**Условие задания:**
Перечислите все травмы и болезни, которые Эрнест называет в приведенном ниже фрагменте страницы.

Я повесил трубку и посмотрел на часы — мы разговаривали больше часа.
На следующий день Эрнест опять позвонил. В этот раз его голос уже звучал лучше, и говорил он медленнее. После нескольких общих вопросов о Вашингтоне и Пентагоне, а также о том, кто лучше играет в гольф — Эйзенхауэр или Баптиста, он вернулся ко вчерашнему разговору.
— Я сам виноват, что вовремя не послал письмо в «Тру» с отказом от всех их предложений. Но я был так занят — ведь я написал в это время сорок пять тысяч слов новой книги, а кроме этого не писал ничего, лишь расписывался на счетах, которые в изобилии появлялись на моем столе — сам не знаю откуда. Можно назвать это попыткой не впасть в безумие. Но только представь себе: травмы мозга и позвоночника, болезни почек и печени — от всего этого нельзя избавиться, ни по мановению руки, ни по команде. Нужно все делать медленно, без особых усилий и перегрузок, определяя приоритеты. Я выбираю сочинительство — оно поднимает мне настроение и спасает от любого ада, в котором я могу оказаться.
Итак, теперь «Тру» меня проклинает. Я заявил, что не могу принять их, поскольку это мешает мне работать, но теперь я в их глазах — лжец, стремящийся к славе, потому что у меня в это время побывал Боб Мэннинг из «Тайма». И то интервью для несчастного Эзры Паунда — я знал, мне это дорого обойдется. Не сомневаюсь, что редактор «Тру» — настоящий мастер своего дела. Поэтому мы должны найти удовлетворяющее всех решение. Пожалуйста, скажи им, что они могут опубликовать все, что было написано о моих спортивных пристрастиях. Правда, только в рыбалке и охоте я был действительно хорош. Тебе об этом могут рассказать видевшие меня в деле. Не знаю кто, но точно не я. Информация не должна исходить от меня. Я раньше много и часто охотился и в поле был лучше, чем Уилли Мейс в баскетболе. Но, черт возьми, не мне же рассказывать тебе об этом, а те, кто могли бы это сделать, не умеют говорить красиво, сдержанны, замкнуты и, если ты предложишь им рассказать, как мы когда-то охотились вместе, подумают, что кто-то хочет опорочить их Эрни.
Таким образом, «Тру» просто может опубликовать все, что было написано раньше, а я пошлю тебе пару строк, которыми можно закончить статью, вот и все — проблема решена. Но визит Кеннеди абсолютно невозможен, повторяю, невозможен. Донеси это до него, разрешаю — даже грубо, если понадобится.

**Исходные записи:**
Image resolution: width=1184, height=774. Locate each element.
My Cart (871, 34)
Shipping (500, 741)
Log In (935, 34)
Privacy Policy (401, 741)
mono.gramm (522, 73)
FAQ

**Ожидаемый ответ:**
травмы мозга, травмы позвоночника, болезни почек, болезни печени